Bugünlerde gelinler harıl harıl düğün hazırlıkları içindeyken, benim gelinlerim çoktan hazırlandılar..
Her yere yayıldılar, narin narin, ince ince süzülüyorlar, al al yaptıkları tarlaları çünkü onların gelinlikleri kırmızı, hemde kıpkırmızı...
Bayılırım ben bu zarif, kırılgan çiçeklere. Gerçekten geline benzer gelincikler. Süresi çok kısadır, düğün günü biter bitmez gelinliği biten gelinler gibi yok olup gidiverir tarlalardan.
Gelincikler 1. Dünya Savaşı'nın en önemli sembolüymüş. Bir bölgede çok asker ölürse orada gelincik çiçeğinin yetiştiğine inanılırmış.

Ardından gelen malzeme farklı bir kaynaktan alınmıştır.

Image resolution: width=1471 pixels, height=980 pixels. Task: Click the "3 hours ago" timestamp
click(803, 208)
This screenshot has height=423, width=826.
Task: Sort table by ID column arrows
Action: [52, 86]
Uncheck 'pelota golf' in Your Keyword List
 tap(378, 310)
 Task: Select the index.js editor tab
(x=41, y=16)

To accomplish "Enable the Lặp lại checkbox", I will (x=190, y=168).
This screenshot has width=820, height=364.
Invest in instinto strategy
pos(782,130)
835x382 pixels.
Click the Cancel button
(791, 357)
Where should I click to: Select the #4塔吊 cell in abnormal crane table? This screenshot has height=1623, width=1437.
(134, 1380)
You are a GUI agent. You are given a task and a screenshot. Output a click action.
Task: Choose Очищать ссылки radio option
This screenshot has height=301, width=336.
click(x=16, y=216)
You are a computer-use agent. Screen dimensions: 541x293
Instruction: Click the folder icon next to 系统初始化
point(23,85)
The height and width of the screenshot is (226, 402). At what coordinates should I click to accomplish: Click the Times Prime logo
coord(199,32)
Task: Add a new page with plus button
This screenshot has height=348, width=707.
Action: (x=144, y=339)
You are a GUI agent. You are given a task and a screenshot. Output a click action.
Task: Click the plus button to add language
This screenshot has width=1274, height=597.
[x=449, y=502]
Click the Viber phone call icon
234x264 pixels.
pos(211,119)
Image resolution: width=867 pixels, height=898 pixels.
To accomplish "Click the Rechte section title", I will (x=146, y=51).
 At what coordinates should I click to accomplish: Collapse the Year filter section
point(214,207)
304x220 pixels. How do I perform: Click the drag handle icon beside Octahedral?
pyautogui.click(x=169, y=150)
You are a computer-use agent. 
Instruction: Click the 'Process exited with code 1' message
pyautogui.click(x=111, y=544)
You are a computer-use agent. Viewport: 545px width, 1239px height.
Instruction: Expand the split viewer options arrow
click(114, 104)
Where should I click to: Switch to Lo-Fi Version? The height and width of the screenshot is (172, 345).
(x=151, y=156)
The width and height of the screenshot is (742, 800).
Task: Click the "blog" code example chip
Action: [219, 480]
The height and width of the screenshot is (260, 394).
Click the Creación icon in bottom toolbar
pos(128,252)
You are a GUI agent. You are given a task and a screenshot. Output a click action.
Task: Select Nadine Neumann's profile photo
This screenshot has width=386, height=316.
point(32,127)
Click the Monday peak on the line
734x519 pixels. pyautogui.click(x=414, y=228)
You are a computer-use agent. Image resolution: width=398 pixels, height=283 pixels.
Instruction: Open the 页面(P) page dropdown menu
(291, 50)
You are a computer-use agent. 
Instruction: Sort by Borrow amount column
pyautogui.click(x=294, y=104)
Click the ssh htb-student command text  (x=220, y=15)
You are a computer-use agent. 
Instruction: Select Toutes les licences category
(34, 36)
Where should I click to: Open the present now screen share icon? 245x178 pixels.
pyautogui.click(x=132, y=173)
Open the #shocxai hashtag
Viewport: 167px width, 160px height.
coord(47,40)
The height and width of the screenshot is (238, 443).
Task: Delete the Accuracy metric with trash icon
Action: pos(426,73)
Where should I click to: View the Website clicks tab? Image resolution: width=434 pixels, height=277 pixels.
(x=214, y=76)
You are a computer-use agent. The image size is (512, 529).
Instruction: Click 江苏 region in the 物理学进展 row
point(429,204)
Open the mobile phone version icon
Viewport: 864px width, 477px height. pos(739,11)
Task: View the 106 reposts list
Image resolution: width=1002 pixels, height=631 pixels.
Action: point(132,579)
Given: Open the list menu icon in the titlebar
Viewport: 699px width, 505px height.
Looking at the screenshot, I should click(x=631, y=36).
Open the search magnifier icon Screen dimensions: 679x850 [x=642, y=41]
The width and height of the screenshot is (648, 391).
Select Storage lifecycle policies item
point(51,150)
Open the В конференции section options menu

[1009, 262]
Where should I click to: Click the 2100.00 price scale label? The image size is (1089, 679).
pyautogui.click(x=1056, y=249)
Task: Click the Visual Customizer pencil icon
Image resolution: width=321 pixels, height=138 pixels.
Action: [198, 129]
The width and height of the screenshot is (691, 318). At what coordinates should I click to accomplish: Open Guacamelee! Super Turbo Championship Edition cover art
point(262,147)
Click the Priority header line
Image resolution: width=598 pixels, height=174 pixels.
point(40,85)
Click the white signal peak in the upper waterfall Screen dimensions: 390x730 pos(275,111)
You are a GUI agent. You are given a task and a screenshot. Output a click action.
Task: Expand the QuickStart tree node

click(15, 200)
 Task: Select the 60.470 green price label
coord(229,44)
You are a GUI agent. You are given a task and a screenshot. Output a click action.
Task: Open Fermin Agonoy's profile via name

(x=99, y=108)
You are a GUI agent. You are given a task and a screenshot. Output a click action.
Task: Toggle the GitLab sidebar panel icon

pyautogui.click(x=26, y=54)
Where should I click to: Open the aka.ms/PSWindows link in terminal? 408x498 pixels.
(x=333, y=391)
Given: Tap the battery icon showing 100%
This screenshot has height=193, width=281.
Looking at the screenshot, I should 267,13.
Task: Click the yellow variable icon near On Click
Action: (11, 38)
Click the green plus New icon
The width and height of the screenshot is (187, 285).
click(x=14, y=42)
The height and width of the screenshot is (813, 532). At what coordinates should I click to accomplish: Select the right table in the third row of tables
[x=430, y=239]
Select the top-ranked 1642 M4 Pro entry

Bir Japon atasözü derki: Hayat bir gelincik gibidir. Dünü vardır yaşamıştır. Bugünü vardır, yaşıyordur. Ama yarını belli değildir.
Nerede, ne zaman gelincik tarlası görsem tutamam kendimi, dalarım çocuklar gibi toplarım gelincikleri. Aslında kıyamam da toplarken, çünkü boyunlarını büküverir, kalırlar elimde incecik. Koyarım güzelce vazomun içine, bakışırız birbirimize tam 1 yıl daha beklemek zorunda kalırım düğün gününü.
Bozcaada'nın meşhur gelincik şerbetini denemiştim, çok güzeldi. Yolunuz düşerse mutlaka deneyin derim.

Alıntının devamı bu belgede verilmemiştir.